Start of Data shown

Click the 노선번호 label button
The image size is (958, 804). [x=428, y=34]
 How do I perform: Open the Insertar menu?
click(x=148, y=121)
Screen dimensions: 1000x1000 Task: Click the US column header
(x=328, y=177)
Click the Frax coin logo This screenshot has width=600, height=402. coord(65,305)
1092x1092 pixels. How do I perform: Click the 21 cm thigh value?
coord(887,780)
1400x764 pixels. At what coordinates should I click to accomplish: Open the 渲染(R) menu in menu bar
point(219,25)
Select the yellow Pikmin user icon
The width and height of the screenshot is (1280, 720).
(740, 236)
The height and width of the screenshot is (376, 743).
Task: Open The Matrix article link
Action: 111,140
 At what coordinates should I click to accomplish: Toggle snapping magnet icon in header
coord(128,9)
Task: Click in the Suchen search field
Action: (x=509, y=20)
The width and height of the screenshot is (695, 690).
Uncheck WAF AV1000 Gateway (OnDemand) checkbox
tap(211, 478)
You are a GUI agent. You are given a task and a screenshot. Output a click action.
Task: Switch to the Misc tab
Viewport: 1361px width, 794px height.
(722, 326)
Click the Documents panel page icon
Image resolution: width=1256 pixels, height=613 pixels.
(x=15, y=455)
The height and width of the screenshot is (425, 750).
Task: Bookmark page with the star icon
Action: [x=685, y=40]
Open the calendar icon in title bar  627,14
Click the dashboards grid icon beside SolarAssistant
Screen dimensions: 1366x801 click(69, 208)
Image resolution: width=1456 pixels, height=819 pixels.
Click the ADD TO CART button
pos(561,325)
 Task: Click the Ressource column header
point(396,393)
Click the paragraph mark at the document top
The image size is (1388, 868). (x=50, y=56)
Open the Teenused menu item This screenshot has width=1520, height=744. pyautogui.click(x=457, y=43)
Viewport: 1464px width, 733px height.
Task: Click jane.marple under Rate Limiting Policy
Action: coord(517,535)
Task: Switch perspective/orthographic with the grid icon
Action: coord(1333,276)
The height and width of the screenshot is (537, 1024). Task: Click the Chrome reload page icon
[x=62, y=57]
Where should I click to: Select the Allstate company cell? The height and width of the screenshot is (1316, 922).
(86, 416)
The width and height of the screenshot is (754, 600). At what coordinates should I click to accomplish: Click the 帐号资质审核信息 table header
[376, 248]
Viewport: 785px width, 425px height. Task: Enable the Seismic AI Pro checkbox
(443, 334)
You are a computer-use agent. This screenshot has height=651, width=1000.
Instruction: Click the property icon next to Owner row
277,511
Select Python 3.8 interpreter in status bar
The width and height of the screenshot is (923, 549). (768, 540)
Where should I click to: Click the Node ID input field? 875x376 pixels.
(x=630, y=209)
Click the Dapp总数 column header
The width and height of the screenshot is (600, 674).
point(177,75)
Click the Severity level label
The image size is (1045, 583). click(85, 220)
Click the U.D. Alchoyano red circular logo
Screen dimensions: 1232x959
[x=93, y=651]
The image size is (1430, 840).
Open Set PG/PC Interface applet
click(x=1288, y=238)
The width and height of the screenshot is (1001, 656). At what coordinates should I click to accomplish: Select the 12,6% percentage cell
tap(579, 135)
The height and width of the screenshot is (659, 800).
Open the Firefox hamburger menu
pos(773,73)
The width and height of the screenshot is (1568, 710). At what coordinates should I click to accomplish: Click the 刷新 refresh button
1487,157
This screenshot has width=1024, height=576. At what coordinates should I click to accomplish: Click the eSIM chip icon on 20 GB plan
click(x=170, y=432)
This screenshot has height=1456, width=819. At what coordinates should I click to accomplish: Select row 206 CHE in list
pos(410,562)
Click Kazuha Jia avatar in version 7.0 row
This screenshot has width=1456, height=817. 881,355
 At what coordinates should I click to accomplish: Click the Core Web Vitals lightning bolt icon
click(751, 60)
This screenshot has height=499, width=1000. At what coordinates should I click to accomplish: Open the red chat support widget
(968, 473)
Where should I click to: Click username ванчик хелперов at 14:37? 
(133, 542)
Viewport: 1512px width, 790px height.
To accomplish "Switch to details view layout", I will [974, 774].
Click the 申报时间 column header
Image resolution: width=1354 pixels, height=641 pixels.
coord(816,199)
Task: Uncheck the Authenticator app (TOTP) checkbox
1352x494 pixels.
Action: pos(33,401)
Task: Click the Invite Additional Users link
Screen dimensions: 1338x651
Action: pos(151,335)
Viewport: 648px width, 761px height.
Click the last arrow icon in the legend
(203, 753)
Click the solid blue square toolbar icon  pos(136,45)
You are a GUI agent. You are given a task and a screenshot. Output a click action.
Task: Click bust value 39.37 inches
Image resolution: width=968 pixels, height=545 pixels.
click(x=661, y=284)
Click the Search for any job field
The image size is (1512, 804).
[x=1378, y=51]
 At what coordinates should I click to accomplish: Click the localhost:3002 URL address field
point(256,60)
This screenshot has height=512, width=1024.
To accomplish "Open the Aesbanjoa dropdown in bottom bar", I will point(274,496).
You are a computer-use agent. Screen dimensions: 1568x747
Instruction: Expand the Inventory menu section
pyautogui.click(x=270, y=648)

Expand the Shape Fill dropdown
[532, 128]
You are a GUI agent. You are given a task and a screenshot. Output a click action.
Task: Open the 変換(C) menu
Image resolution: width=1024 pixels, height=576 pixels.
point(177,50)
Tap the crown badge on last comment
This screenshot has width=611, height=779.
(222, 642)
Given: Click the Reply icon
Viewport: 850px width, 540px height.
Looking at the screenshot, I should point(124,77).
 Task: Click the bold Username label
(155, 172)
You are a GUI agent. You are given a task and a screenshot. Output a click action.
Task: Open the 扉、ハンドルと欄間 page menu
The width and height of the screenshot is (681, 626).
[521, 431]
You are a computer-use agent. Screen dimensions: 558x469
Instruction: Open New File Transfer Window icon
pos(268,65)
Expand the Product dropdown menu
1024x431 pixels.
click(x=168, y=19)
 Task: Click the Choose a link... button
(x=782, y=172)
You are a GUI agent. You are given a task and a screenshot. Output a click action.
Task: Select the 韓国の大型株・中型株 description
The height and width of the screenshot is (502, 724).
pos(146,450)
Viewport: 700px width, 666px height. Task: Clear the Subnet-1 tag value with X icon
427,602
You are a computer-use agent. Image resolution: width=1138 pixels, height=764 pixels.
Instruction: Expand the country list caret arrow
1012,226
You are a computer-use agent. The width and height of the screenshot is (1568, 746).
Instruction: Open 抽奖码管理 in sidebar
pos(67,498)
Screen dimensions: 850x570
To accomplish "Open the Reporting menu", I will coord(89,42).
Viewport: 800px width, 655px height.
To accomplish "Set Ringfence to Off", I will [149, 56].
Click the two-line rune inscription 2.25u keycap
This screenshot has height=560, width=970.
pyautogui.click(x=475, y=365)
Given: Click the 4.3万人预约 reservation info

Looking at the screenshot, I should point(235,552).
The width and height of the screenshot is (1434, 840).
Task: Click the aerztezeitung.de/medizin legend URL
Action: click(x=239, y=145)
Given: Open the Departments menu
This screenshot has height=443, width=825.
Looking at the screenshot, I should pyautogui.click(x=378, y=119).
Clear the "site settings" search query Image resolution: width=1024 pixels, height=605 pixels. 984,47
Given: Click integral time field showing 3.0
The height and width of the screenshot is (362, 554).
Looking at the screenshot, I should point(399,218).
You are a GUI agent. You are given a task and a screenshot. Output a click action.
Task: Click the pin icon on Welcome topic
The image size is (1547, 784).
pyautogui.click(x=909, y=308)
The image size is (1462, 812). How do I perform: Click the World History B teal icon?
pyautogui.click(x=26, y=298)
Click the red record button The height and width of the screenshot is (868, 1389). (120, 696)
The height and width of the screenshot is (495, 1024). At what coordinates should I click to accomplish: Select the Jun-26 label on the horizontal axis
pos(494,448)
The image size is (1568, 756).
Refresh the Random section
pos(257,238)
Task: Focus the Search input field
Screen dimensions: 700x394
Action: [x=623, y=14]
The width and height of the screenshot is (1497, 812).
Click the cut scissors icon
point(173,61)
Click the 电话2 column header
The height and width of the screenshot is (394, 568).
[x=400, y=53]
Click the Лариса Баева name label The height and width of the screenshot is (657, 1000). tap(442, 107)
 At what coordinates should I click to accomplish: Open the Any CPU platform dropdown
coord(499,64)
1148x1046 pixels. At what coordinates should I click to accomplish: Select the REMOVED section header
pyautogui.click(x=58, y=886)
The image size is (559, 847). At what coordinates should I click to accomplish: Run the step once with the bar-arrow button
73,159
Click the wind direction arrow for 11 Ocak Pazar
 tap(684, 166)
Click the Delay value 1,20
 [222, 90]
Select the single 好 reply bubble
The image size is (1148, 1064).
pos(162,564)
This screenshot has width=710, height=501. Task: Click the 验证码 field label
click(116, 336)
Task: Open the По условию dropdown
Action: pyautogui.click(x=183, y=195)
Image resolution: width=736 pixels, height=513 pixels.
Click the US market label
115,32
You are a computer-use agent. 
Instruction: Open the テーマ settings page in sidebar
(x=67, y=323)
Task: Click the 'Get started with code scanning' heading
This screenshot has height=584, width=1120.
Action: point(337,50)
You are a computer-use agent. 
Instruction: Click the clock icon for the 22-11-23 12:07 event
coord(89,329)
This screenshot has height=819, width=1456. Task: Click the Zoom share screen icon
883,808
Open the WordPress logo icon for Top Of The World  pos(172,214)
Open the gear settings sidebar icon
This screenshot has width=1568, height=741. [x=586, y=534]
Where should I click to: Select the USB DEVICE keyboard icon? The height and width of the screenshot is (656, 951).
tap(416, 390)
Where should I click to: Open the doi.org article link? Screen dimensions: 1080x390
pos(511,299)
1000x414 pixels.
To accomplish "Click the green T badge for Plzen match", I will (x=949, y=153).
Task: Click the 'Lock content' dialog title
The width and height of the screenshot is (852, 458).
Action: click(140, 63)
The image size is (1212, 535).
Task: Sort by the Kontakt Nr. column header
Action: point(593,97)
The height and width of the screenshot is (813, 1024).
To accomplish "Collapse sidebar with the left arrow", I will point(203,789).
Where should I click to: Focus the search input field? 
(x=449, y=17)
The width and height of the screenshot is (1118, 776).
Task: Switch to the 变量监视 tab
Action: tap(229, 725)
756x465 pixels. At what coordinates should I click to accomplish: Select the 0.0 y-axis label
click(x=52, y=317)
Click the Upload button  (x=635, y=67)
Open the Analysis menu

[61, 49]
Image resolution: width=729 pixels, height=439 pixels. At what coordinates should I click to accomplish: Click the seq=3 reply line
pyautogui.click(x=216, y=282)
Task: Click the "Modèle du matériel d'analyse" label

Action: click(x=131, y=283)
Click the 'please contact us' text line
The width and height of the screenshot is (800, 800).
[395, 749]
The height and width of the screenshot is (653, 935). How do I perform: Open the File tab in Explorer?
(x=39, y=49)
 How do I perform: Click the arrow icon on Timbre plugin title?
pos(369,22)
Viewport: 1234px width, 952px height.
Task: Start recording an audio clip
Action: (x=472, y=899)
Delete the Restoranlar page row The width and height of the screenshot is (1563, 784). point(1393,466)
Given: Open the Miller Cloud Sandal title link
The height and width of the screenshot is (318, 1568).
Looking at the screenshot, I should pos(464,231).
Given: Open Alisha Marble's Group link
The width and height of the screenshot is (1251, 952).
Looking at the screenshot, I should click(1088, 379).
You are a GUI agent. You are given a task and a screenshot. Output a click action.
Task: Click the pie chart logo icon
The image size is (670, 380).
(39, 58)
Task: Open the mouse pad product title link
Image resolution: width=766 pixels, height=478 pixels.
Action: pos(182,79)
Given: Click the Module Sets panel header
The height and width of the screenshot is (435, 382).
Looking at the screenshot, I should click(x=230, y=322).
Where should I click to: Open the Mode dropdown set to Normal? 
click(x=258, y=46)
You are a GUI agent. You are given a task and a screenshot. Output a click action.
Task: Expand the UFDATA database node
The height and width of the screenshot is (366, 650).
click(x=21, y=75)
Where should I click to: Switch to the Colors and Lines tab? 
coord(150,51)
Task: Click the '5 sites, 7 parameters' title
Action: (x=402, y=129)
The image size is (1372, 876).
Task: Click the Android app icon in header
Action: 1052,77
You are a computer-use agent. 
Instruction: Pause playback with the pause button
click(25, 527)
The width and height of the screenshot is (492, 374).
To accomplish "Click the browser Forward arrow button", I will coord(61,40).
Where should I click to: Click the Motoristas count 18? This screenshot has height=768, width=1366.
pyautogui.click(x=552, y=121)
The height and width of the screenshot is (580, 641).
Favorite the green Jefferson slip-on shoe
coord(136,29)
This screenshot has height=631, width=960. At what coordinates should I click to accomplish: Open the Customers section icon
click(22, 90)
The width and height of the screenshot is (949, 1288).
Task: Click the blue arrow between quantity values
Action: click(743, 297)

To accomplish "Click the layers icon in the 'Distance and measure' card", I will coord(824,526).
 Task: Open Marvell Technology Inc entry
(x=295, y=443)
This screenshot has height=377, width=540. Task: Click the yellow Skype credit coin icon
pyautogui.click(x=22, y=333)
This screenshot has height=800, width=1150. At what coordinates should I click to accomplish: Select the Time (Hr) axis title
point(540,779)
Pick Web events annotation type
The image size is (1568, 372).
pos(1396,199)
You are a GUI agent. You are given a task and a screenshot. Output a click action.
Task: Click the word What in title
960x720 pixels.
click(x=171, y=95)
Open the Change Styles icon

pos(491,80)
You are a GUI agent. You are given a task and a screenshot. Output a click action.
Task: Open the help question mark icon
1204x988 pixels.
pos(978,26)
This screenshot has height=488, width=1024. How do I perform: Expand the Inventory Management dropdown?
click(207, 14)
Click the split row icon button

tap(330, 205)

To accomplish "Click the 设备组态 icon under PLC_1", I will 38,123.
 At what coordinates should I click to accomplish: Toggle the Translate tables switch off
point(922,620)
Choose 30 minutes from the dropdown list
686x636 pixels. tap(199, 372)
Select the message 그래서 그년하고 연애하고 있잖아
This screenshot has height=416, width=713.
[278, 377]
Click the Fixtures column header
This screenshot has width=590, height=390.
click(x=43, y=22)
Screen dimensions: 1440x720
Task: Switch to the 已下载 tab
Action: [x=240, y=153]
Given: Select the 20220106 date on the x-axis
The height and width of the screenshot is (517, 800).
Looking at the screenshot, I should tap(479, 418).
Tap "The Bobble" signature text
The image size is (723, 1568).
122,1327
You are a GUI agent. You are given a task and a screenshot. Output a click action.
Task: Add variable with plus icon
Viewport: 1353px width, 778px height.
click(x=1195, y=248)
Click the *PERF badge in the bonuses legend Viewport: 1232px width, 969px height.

End of Data shown

* Brief
Copy out every line of the data in which the word "computer" is found.

* Result of the task
You are a computer-use agent. This screenshot has height=651, width=1000.
You are a computer-use agent. Screen dimensions: 1568x747
You are a computer-use agent. Screen dimensions: 558x469
You are a computer-use agent. Image resolution: width=1138 pixels, height=764 pixels.
You are a computer-use agent. The width and height of the screenshot is (1568, 746).
You are a computer-use agent. 
You are a computer-use agent. 
You are a computer-use agent. 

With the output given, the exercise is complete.